◆ **What you need to do**:
Edit the lines starting with the one containing "coordinates (970, 302)." and ending with the one containing "Image resolution: width=1618" by changing "in this screenshot" to "on this screen", and give back only those lines with everything else left as it is.

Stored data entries
◆ ◆ ◆ ◆ ◆ ◆ ◆

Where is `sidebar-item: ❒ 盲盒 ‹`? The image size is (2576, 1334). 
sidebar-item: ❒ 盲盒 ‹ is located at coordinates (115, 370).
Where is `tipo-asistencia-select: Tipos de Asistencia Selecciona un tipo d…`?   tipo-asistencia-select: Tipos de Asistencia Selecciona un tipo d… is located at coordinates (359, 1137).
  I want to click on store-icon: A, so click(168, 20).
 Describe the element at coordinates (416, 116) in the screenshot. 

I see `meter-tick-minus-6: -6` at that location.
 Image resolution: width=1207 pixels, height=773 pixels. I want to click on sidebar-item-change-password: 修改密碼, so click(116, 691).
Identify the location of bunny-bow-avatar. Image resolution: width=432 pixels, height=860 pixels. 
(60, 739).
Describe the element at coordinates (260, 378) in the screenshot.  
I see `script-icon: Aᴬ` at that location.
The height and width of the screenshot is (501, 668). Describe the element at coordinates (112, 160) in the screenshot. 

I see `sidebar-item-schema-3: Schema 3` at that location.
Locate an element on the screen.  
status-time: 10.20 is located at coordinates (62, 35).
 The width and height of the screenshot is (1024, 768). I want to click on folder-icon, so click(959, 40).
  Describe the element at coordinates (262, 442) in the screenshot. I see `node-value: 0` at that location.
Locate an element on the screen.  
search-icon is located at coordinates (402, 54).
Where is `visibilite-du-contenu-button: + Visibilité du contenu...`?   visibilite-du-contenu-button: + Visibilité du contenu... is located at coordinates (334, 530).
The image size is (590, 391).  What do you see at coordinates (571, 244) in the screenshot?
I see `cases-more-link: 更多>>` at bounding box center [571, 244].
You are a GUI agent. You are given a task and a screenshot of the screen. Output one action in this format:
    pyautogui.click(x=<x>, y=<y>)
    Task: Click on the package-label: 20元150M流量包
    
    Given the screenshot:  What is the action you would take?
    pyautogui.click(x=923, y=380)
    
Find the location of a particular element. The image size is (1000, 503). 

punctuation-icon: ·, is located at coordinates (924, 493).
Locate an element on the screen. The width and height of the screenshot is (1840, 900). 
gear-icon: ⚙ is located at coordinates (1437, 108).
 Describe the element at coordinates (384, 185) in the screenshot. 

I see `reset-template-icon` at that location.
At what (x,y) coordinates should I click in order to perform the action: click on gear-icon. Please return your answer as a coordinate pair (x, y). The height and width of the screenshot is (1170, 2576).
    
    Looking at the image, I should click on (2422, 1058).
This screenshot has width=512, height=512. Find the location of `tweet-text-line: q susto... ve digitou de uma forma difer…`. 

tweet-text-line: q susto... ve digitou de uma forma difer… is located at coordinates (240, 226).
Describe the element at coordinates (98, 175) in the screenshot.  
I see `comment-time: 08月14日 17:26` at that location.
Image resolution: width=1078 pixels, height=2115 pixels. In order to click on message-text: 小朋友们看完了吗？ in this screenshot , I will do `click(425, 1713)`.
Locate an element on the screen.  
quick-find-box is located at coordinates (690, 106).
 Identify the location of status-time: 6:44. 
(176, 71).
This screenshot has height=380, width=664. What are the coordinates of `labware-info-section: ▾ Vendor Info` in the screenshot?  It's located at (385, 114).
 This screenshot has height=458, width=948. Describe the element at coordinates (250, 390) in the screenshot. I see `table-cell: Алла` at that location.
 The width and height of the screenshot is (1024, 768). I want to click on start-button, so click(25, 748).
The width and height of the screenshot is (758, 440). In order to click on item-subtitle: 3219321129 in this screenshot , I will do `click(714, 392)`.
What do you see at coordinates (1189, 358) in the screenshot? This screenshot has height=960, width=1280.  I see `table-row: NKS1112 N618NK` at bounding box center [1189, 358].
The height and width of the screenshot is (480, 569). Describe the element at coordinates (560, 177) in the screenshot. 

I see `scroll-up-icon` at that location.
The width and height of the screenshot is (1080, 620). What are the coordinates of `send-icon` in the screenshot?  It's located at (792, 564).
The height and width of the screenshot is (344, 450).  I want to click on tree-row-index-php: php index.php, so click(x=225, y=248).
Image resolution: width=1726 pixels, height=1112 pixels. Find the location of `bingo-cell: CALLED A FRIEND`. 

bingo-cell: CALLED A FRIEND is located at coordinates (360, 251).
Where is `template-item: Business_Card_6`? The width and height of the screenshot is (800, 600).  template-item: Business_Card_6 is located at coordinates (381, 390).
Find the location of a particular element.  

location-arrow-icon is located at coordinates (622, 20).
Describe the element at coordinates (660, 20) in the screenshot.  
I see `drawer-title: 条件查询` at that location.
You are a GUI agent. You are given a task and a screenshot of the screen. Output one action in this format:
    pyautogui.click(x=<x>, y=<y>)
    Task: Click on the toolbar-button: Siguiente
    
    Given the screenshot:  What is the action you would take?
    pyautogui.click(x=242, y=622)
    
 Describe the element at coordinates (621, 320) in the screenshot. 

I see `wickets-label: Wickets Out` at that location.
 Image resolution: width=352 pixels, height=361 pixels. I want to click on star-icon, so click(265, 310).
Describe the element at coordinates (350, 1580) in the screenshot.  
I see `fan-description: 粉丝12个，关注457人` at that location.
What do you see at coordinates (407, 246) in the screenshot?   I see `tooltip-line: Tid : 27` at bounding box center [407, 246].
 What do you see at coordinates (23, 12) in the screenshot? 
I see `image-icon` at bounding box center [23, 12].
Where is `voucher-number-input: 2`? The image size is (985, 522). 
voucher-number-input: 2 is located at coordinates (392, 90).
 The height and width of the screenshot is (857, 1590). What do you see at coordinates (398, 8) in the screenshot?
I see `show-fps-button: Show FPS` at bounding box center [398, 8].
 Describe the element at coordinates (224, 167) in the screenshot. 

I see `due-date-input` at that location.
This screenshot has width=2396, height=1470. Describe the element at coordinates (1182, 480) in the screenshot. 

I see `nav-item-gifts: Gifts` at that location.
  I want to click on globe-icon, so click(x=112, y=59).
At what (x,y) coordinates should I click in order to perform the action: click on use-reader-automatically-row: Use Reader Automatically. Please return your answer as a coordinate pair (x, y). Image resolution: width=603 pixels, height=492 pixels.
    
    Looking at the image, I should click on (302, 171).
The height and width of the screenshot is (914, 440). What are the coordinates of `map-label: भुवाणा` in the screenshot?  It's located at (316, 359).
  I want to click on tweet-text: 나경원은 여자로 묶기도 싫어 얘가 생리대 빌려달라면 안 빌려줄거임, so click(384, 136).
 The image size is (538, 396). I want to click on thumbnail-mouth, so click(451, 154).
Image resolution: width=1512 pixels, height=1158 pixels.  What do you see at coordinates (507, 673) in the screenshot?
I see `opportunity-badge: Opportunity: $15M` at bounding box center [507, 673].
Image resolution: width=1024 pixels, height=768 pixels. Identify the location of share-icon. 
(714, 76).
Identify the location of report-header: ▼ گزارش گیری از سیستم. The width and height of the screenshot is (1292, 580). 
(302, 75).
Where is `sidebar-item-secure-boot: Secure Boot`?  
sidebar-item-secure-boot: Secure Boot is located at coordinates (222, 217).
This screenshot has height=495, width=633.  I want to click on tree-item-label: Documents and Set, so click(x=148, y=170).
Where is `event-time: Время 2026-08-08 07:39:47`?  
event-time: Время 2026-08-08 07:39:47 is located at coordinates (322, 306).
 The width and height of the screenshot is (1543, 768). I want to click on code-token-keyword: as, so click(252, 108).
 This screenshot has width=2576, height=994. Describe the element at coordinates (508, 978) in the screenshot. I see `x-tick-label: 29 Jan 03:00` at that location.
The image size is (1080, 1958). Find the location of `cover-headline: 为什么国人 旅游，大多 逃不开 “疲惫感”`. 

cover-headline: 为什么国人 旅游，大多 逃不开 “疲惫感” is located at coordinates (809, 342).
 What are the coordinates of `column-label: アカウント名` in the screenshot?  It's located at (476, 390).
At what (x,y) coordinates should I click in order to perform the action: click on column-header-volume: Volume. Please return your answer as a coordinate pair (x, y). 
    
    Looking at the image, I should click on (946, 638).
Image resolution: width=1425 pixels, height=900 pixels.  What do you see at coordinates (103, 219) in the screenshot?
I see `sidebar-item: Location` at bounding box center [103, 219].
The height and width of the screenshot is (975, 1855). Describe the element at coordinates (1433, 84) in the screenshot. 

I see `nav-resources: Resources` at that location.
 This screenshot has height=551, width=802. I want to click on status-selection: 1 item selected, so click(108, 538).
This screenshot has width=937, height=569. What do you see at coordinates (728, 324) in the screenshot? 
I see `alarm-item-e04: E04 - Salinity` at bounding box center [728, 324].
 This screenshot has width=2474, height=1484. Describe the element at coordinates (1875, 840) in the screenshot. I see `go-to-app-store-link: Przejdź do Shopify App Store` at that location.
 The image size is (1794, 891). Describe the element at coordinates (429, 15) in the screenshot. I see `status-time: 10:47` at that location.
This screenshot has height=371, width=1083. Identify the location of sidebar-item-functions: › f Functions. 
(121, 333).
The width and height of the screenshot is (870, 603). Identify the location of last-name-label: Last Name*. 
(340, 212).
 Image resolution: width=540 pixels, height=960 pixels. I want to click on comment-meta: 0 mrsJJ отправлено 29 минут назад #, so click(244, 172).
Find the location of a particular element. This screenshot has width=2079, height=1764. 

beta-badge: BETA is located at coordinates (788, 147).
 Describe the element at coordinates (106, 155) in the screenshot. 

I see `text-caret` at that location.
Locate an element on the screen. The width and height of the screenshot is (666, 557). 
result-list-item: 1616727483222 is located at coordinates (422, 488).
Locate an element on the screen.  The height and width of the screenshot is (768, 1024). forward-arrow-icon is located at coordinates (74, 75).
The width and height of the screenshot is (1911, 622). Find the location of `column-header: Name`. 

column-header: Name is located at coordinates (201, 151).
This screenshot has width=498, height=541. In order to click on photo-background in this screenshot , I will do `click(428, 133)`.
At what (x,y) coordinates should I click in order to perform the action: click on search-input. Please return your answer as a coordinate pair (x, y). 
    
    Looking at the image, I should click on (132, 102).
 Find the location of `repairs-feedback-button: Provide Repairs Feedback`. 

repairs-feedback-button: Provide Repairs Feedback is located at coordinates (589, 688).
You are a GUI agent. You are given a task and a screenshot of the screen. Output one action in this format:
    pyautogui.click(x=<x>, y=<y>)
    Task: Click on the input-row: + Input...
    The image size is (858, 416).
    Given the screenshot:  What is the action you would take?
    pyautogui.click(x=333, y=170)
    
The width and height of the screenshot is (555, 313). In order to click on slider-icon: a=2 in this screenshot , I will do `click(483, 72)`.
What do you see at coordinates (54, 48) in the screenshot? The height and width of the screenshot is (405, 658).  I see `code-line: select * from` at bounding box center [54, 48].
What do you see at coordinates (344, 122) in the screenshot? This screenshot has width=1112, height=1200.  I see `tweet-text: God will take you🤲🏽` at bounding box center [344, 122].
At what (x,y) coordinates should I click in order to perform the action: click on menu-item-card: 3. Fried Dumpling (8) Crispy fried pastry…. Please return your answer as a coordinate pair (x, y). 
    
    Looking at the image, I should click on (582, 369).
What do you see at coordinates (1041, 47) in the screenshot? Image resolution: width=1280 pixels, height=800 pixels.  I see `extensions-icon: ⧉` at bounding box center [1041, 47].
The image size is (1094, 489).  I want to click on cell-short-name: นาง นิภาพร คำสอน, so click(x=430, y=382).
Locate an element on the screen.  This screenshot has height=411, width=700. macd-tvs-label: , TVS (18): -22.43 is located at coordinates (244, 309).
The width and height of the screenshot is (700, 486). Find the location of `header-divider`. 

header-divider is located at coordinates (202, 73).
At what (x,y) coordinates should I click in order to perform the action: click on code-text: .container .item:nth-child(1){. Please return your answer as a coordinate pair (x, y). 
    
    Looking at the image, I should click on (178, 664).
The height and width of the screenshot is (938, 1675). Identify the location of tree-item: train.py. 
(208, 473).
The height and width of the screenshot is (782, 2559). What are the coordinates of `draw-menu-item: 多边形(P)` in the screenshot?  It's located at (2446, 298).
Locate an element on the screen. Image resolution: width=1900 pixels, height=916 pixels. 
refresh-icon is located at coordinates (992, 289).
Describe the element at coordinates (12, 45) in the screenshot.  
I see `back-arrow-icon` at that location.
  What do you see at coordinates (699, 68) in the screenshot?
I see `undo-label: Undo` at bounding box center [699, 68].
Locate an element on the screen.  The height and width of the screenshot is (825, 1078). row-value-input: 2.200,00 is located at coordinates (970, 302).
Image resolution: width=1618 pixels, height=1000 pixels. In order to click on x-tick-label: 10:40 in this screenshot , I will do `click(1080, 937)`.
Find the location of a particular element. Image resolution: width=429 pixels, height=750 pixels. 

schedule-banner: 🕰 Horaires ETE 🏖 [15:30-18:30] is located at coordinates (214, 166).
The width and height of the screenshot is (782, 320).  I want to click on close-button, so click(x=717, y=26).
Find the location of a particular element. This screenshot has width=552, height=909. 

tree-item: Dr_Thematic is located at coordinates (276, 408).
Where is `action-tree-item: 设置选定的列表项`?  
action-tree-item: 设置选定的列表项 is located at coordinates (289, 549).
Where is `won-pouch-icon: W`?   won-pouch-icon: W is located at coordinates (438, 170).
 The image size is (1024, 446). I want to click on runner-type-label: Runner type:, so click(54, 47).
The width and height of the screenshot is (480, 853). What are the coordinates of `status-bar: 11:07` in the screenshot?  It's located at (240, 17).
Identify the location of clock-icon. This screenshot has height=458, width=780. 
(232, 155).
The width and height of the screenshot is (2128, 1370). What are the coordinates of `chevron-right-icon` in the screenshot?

◆ ◆ ◆ ◆ ◆ ◆ ◆

◆ **The answer**:
Locate an element on the screen.  The height and width of the screenshot is (825, 1078). row-value-input: 2.200,00 is located at coordinates (970, 302).
Image resolution: width=1618 pixels, height=1000 pixels. In order to click on x-tick-label: 10:40 on this screen , I will do `click(1080, 937)`.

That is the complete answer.